Despite the failure to observe any significant differences in the ability of DnaA and HtpG to form complexes in the presence or absence of nucleotides (ADP or ATP), both proteins are capable of binding and hydrolyzing ATP, and these activities strongly influence their normal functioning. No significant differences were observed, in the ability of DnaA and HtpG to form the abovementioned complexes in the presence or absence of either nucleotide. HtpG undergoes structural changes after binding ATP, and structural rearrangements also occur in the presence of ADP and after binding a substrate molecule. The closed conformation of HtpG that occurs after it binds ATP does not permit substrate protein binding. Therefore, the influence of ATP binding and hydrolysis on HtpG interactions with protein substrates remains unknown (Buchner 2010). DnaA forms complexes with both ADP and ATP. The binding and hydrolysis of ATP is crucial during this protein’s involvement in replication initiation, i.e., in its association with DNA and in the separation of the strands of the DNA double helix in the oriC region of the bacterial chromosome. However, our findings indicate that the binding of nucleotides by DnaA is not required for the formation of complexes with HtpG. The identified interactions between DnaA and HtpG could be an example of typical chaperone-to-substrate binding. In such a case, the NTD or MD of the HtpG protein is likely to be involved in the interaction (Buchner 2010). Even though HtpG exhibits ATPase activity, ATP is not required for its chaperone function under physiological conditions. The NTD of this protein is responsible for the ATPase activity, but under non-stress conditions, it is hidden by part of the MD (Nemoto et al., 2001). So far, the exact substrate binding site and the substrate binding cycle of HtpG remain uncharacterized. More is known about this process in eukaryotic Hsp90s, but it is not valid to extrapolate these findings to the analogous chaperones in prokaryotic cells. Therefore, a full description of the pathway of DnaA–HtpG complex formation awaits further experimental evidence. Summarizing, it was shown that HtpG–DnaA interaction is not ATP-dependent.

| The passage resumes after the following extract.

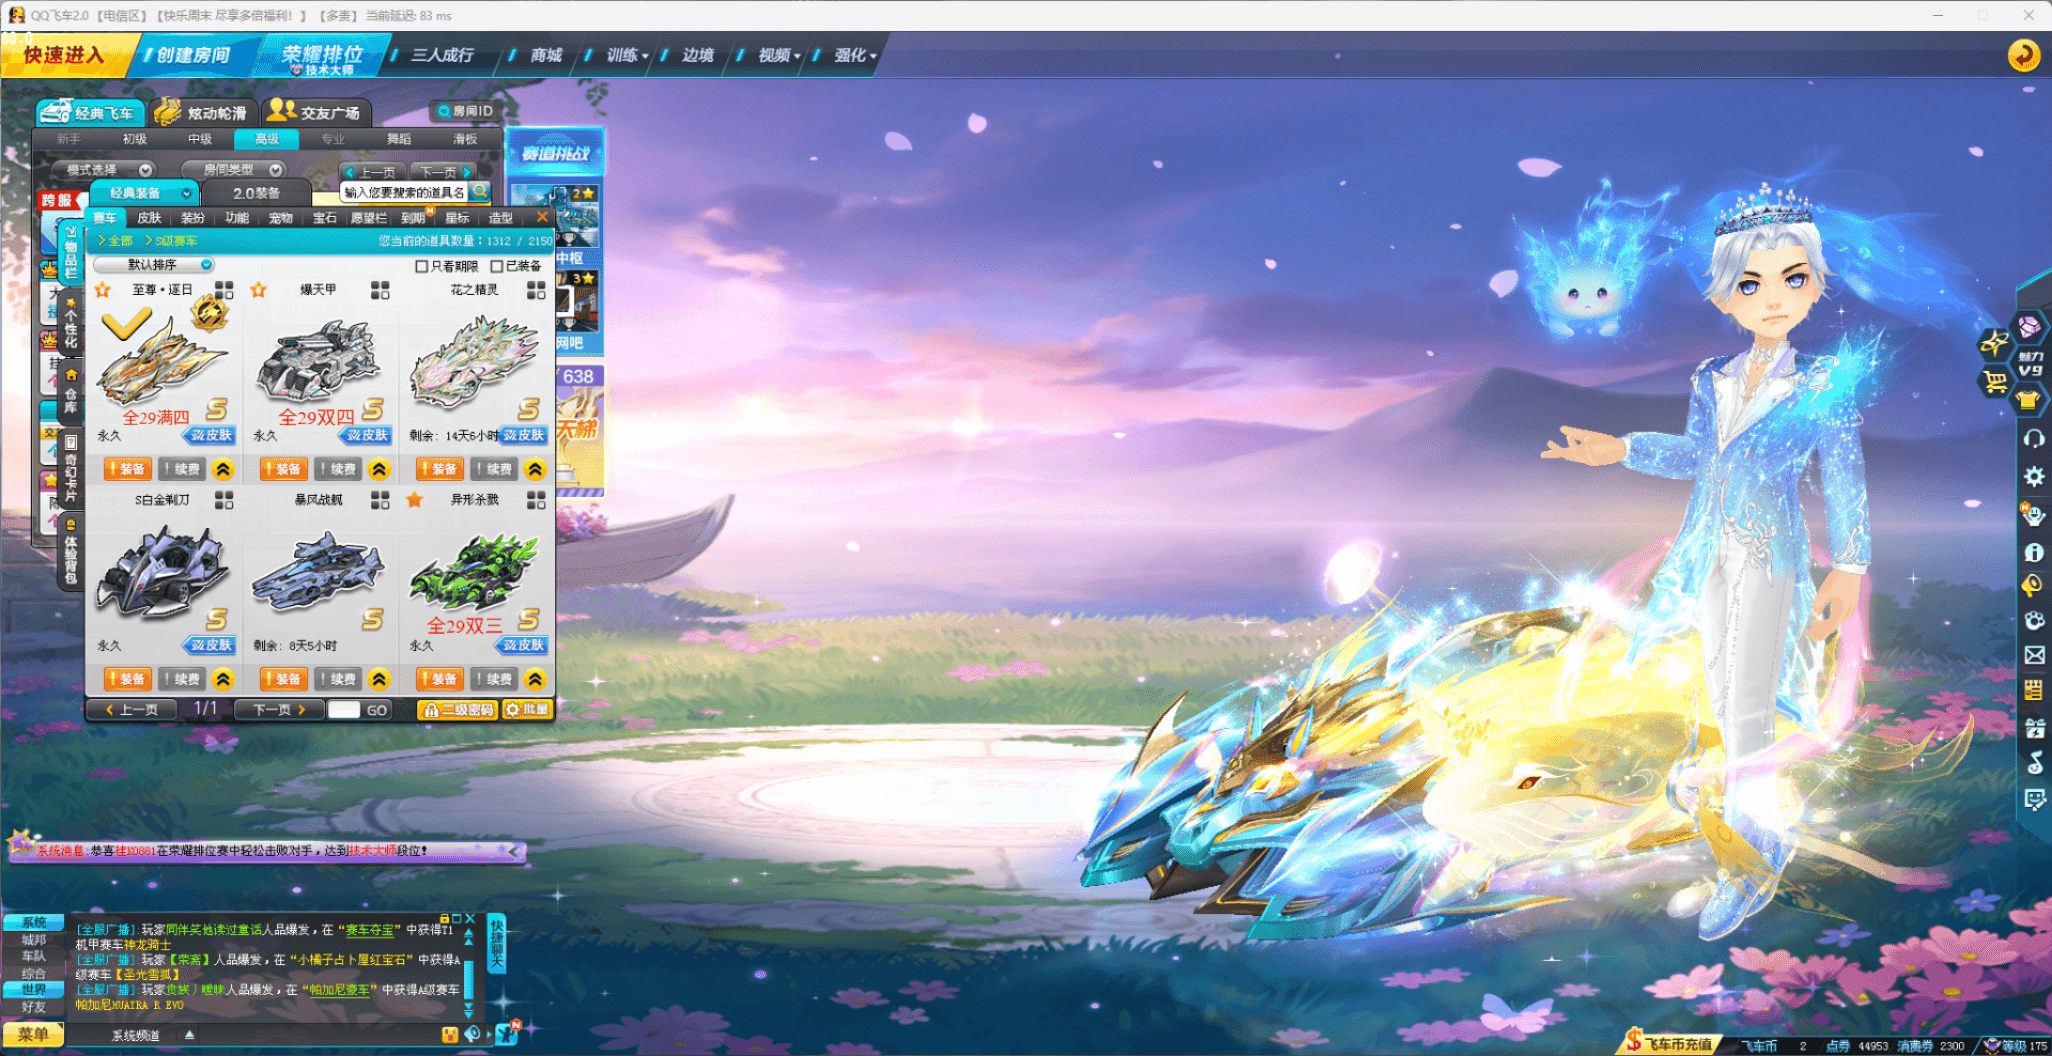Click the pet paw print icon
The height and width of the screenshot is (1056, 2052).
[2033, 620]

Interactions between HtpG and DnaA were also studied by chemical cross-linking. The use of glutaraldehyde, a homobifunctional cross-linker, stabilized complexes of these two proteins formed in vitro. Glutaraldehyde forms permanent covalent bonds with the amine groups of basic amino acids (most commonly lysine) in protein molecules. For permanent bonds to be formed, it has been estimated that the minimum lysine content of the interacting proteins needs to be approx. 7 %. The lysine contents of HtpG and DnaA are 7.4 and 4.92 %, respectively, but despite this, Western blot analysis using a specific anti-HtpG antibody confirmed the presence of heterologous complexes formed by HtpG and DnaA. On an identical blot probed with anti-DnaA antibody, an additional streak was also observed, probably representing a DnaA–HtpG complex. However, self-oligomerization of DnaA via its N-terminal domain (Felczak et al. 2005; Simmons et al. 2003) can produce crosslinked complexes, which complicates the interpretation of results obtained using the anti-DnaA antibody. In a sample containing only the DnaA protein and the cross-linker, we observed self-oligomerization of DnaA, which makes it more difficult to interpret the results gathered with anti-DnaA serum. The N-terminal domain of DnaA is involved in this oligomerization (Felczak et al. 2005; Simmons et al. 2003).

In conclusion, the interaction between HtpG and DnaA identified in this study suggests the involvement of HtpG in DnaA stabilization, although this chaperone may also participate in the main physiological function of DnaA, namely the initiation of chromosomal DNA replication.